*What you will do*.
Your response should contain exactly the lines running from the one with "Given: Click the 导出 export button" to the end of the data below, both included, and no pictures.

*Information supplied*.
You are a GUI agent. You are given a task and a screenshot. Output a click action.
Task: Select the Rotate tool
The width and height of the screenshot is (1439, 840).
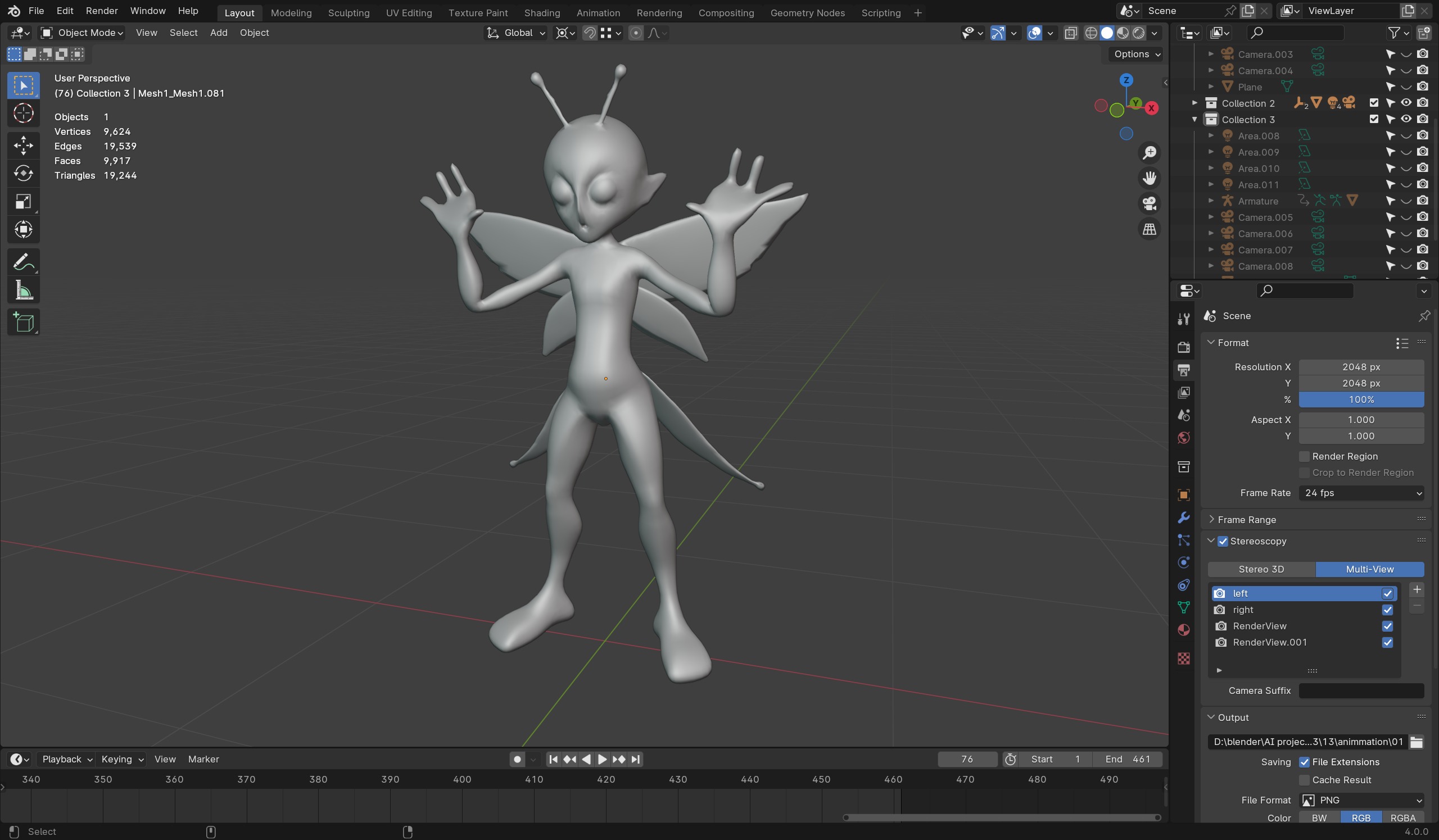point(24,173)
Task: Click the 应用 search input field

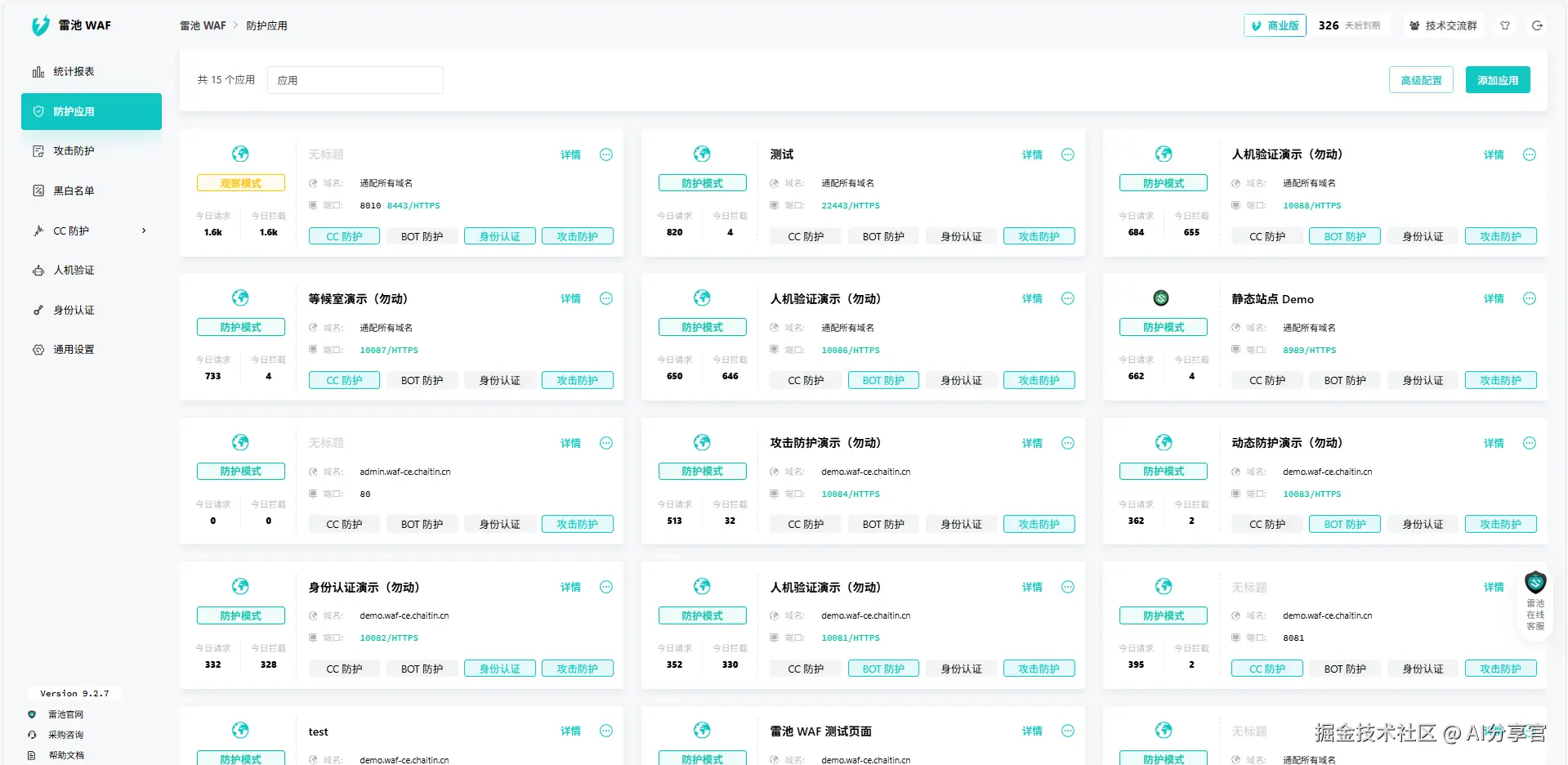Action: click(355, 79)
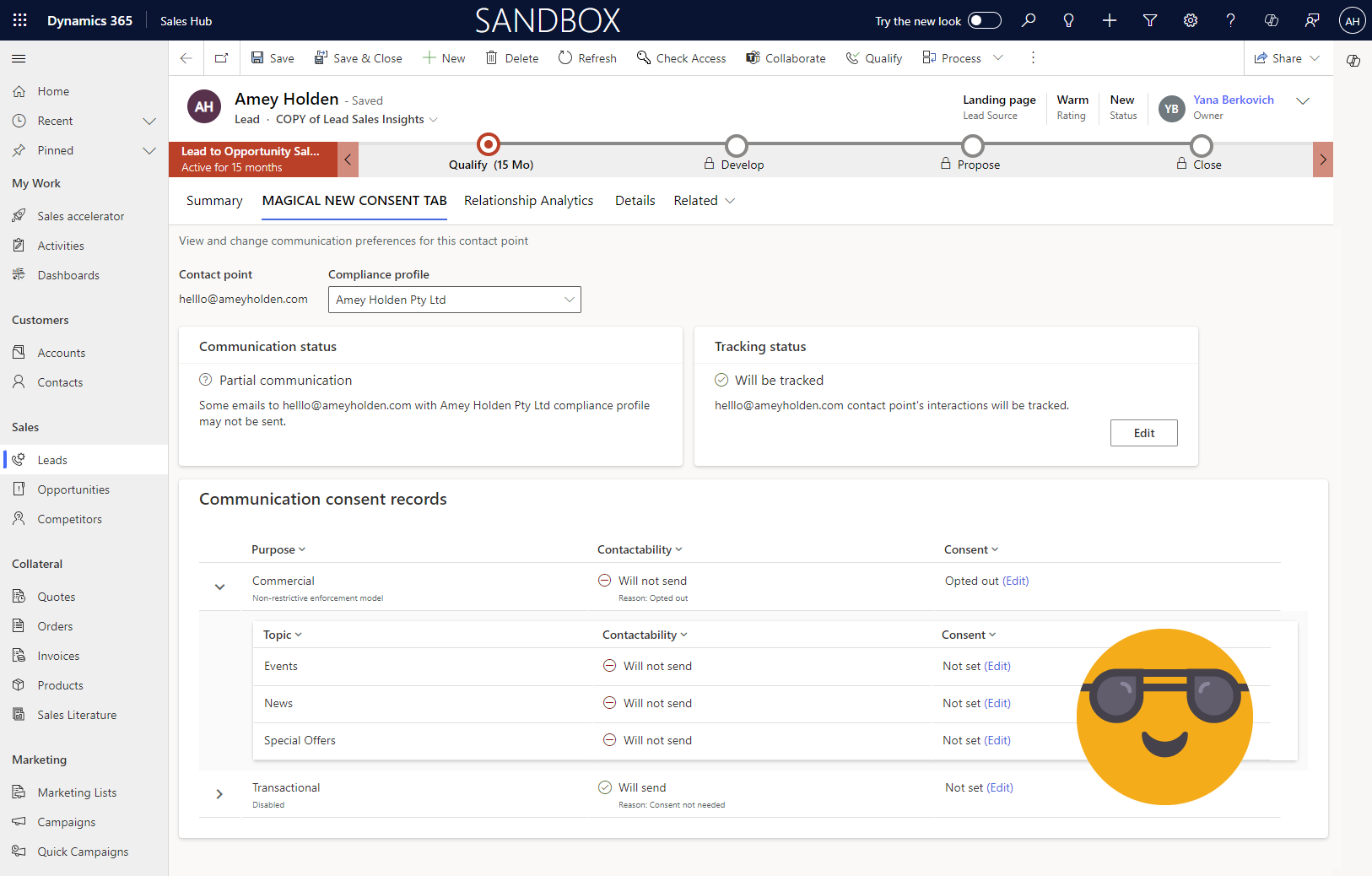1372x876 pixels.
Task: Click Edit in Tracking status panel
Action: [1143, 433]
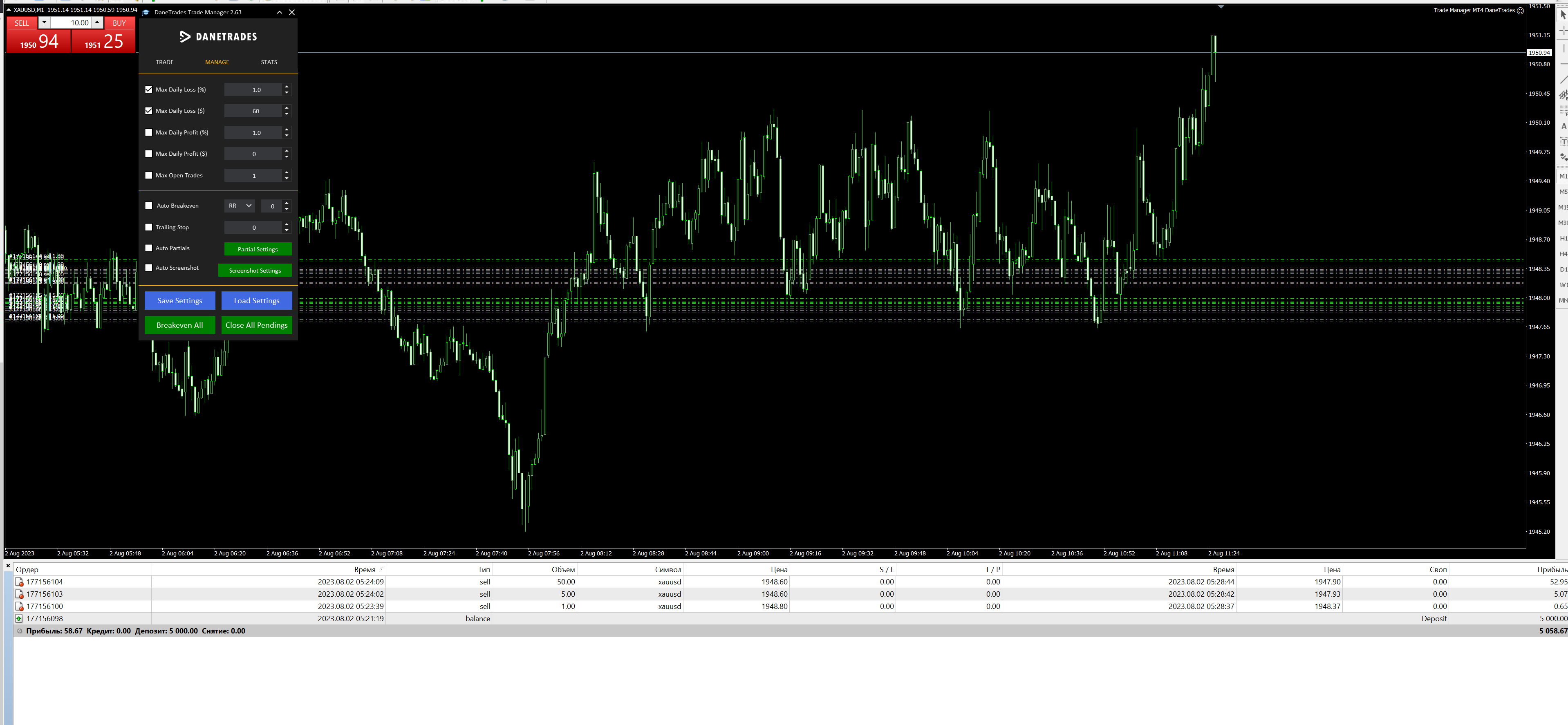Increase the Max Daily Loss ($) stepper

(287, 108)
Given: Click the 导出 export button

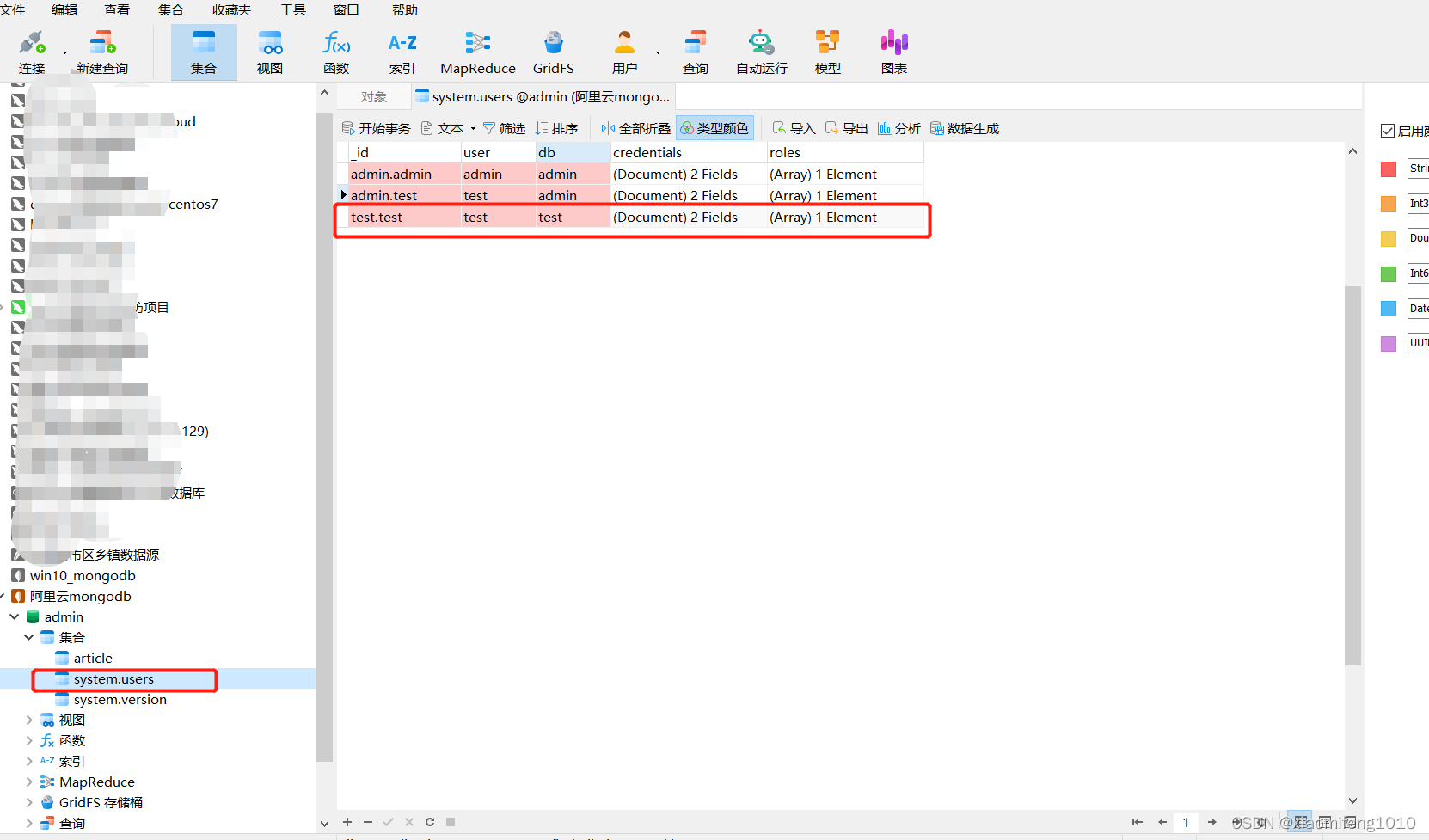Looking at the screenshot, I should pyautogui.click(x=846, y=127).
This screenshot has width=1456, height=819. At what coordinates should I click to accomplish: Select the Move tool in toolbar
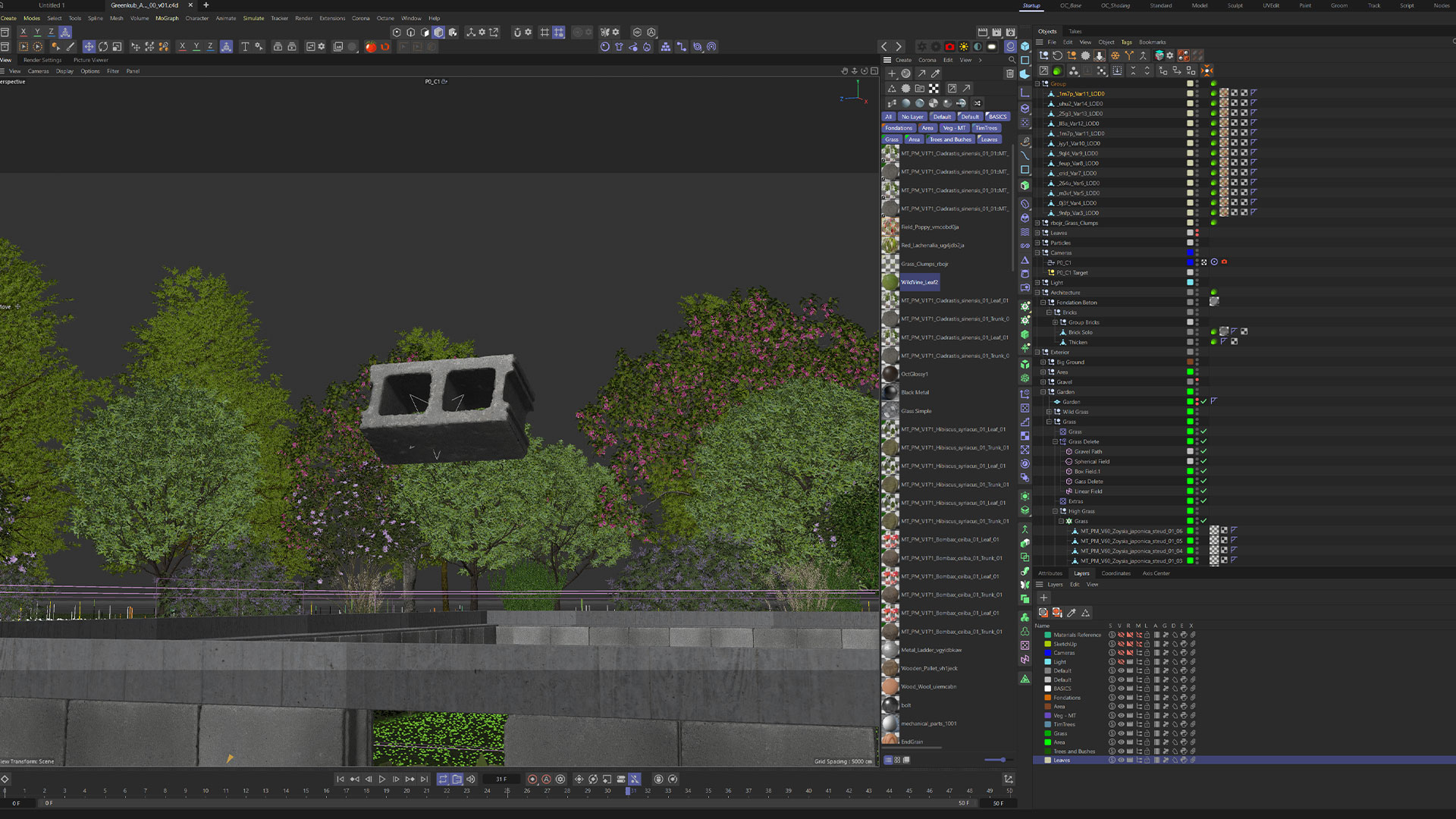[89, 47]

*Written solution*.
Given: Click the 导出 export button

Looking at the screenshot, I should pyautogui.click(x=846, y=127).
This screenshot has width=1456, height=819. At what coordinates should I click to accomplish: Select the Move tool in toolbar
[89, 47]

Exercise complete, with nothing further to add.